Add model_subscription to your INSTALLED_APPS

INSTALLED_APPS = [
    ...,
    'model_subscription',
    ...
]

Usage

Creating subscribers.

  • Using OperationType
import logging
from model_subscription.decorators import subscribe
from model_subscription.constants import OperationType

log = logging.getLogger(__name__)

@subscribe(OperationType.CREATE, TestModel)
def handle_create(instance):
    log.debug('Created {}'.format(instance.name))
  • Using create_subscription directly (succinct version).
import logging
from model_subscription.decorators import create_subscription

log = logging.getLogger(__name__)

@create_subscription(TestModel)
def handle_create(instance):
    log.debug('Created {}'.format(instance.name))

Decorators

  • subscribe: Explicit (Requires a valid OperationType).

(Create, Update, Delete) operations.

  • create_subscription: Subscribes to create operation i.e a new instance.
@create_subscription(TestModel)
def handle_create(instance):
    log.debug('1. Created {}'.format(instance.name))
  • update_subscription: Subscribes to updates also includes (changed_data).
@update_subscription(TestModel)
def handle_update(instance, changed_data):
    log.debug('Updated {} {}'.format(instance.name, changed_data))
  • delete_subscription: Subscribes to delete operation:

NOTE: The instance.pk is already set to None.

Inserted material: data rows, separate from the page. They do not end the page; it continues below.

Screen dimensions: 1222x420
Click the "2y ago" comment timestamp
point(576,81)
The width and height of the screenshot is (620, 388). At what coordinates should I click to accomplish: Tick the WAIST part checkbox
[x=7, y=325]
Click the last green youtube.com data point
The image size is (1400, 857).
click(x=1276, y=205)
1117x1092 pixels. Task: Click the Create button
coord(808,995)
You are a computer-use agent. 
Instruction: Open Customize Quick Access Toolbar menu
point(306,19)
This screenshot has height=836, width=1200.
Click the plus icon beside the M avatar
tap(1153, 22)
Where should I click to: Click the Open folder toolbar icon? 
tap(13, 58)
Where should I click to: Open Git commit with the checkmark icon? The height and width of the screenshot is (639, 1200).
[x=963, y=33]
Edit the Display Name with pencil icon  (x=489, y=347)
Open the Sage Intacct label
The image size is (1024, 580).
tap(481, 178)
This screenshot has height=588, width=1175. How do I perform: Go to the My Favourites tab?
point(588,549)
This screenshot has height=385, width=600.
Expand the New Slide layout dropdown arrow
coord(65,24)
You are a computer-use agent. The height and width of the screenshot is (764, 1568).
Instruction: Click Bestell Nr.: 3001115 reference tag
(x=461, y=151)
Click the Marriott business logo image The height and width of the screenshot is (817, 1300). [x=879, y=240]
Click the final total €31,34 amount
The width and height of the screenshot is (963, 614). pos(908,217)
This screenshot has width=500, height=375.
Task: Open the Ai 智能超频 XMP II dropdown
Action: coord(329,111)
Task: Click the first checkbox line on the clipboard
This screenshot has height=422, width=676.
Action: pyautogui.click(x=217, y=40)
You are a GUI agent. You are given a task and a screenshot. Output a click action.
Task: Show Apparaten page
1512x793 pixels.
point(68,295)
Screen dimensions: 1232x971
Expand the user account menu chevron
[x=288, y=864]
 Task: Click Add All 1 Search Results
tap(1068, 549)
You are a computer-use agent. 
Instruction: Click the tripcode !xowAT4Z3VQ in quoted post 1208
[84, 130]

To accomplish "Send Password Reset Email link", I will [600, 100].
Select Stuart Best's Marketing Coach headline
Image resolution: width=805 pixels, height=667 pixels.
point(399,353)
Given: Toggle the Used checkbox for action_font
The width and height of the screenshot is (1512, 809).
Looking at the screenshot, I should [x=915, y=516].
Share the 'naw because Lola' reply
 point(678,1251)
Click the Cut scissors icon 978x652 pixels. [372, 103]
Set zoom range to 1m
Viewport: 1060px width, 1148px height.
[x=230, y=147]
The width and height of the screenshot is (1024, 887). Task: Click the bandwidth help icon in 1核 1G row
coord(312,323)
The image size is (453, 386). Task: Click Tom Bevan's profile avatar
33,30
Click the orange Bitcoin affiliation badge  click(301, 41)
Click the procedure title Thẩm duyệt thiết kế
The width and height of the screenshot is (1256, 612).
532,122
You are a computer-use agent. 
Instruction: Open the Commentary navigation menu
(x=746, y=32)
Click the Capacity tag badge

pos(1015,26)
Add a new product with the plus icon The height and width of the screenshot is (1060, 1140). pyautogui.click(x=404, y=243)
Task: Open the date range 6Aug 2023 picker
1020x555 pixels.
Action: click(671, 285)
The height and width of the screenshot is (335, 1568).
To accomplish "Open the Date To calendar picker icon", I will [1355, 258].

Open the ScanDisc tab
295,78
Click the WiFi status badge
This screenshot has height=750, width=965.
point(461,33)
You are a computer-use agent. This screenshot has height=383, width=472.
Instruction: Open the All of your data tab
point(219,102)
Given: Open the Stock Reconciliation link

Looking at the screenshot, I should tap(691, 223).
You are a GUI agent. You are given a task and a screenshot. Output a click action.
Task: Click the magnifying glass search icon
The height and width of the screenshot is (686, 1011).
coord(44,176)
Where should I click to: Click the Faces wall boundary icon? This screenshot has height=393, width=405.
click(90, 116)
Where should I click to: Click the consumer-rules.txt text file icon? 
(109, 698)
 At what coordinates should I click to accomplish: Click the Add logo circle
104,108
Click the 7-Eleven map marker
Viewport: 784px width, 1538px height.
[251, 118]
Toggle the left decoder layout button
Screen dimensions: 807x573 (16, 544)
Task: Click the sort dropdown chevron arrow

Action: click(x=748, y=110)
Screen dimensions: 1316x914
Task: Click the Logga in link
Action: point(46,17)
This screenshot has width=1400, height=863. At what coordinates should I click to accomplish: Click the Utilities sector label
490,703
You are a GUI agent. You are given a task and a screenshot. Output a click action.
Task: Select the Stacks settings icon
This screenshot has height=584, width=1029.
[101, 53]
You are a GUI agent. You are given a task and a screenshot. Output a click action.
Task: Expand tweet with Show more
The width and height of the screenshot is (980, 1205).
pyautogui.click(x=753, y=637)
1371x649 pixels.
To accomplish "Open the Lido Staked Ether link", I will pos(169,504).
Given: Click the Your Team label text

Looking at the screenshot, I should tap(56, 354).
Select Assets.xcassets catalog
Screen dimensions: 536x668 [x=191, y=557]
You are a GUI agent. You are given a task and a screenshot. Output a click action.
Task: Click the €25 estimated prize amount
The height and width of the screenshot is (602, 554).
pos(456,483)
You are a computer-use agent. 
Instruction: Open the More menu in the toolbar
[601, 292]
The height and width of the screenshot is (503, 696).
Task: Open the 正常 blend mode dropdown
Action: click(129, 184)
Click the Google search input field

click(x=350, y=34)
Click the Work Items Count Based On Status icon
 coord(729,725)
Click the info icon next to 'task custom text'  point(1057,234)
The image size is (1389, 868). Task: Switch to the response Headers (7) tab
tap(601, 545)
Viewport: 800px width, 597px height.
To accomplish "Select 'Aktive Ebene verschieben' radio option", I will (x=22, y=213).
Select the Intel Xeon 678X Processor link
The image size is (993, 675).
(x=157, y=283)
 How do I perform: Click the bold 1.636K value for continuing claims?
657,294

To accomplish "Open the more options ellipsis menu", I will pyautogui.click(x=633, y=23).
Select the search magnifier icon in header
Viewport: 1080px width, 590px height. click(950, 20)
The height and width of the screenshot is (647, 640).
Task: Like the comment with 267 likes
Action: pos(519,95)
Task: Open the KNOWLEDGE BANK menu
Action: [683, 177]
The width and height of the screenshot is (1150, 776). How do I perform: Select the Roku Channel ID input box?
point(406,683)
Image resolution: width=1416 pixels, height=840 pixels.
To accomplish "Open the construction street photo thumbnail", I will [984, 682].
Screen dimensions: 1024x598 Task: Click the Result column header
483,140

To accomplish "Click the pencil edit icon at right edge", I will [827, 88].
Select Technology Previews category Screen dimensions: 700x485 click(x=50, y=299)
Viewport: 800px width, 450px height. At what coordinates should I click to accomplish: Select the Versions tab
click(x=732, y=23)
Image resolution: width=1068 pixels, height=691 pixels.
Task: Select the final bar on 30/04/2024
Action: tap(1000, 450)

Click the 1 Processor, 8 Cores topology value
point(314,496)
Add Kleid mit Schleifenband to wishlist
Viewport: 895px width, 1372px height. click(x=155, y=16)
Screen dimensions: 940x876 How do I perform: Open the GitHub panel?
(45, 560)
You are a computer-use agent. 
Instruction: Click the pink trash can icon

@delete_subscription(TestModel)
def handle_delete(instance):
    log.debug('Deleted {}'.format(instance.name))

(Bulk Create, Bulk Update, Bulk Delete) operations.

  • bulk_create_subscription: Subscribe to bulk create operations.
@bulk_create_subscription(TestModel)
def handle_bulk_create(instances):
    for instance in instances:
        log.debug('Bulk Created {}'.format(instance.name))
  • bulk_update_subscription: Subscribe to bulk update operations.
@bulk_update_subscription(TestModel)
def handle_bulk_update(instances):
    for instance in instances:
        log.debug('Updated {}'.format(instance.name))
  • bulk_delete_subscription: Subscribe to bulk delete operations.
@bulk_delete_subscription(TestModel)
def handle_bulk_delete(instances):
    for instance in instances:
        log.debug('Deleted {}'.format(instance.name))

Setup Subscribers using AppConfig.ready (Recomended).

Update you apps.py

from django.apps import AppConfig


class MyAppConfig(AppConfig):
    name = 'myapp'

    def ready(self):
        from myapp import subscriptions

Setup Subscribers using auto discovery.

By default the settings.SUBSCRIPTION_AUTO_DISCOVER is set to False.

To use auto discovery this is not recommended as it would notify the subscribers wherever the model is used i.e IPython notebook, external scripts.

In your settings.py add

SUBSCRIPTION_AUTO_DISCOVER = True

Setting up the SUBSCRIPTION_MODULE

NOTE: This is only required when SUBSCRIPTION_AUTO_DISCOVER = True

SUBSCRIPTION_MODULE  = 'subscription' 

Resources

TODO's

  • Supporting field level subscriptions.
  • Support class based subscribers which implements __call__
  • Extend to include custom OperationType.
  • Add support for using a single class to manage multiple actions i.e MyClass.update, MyClass.create.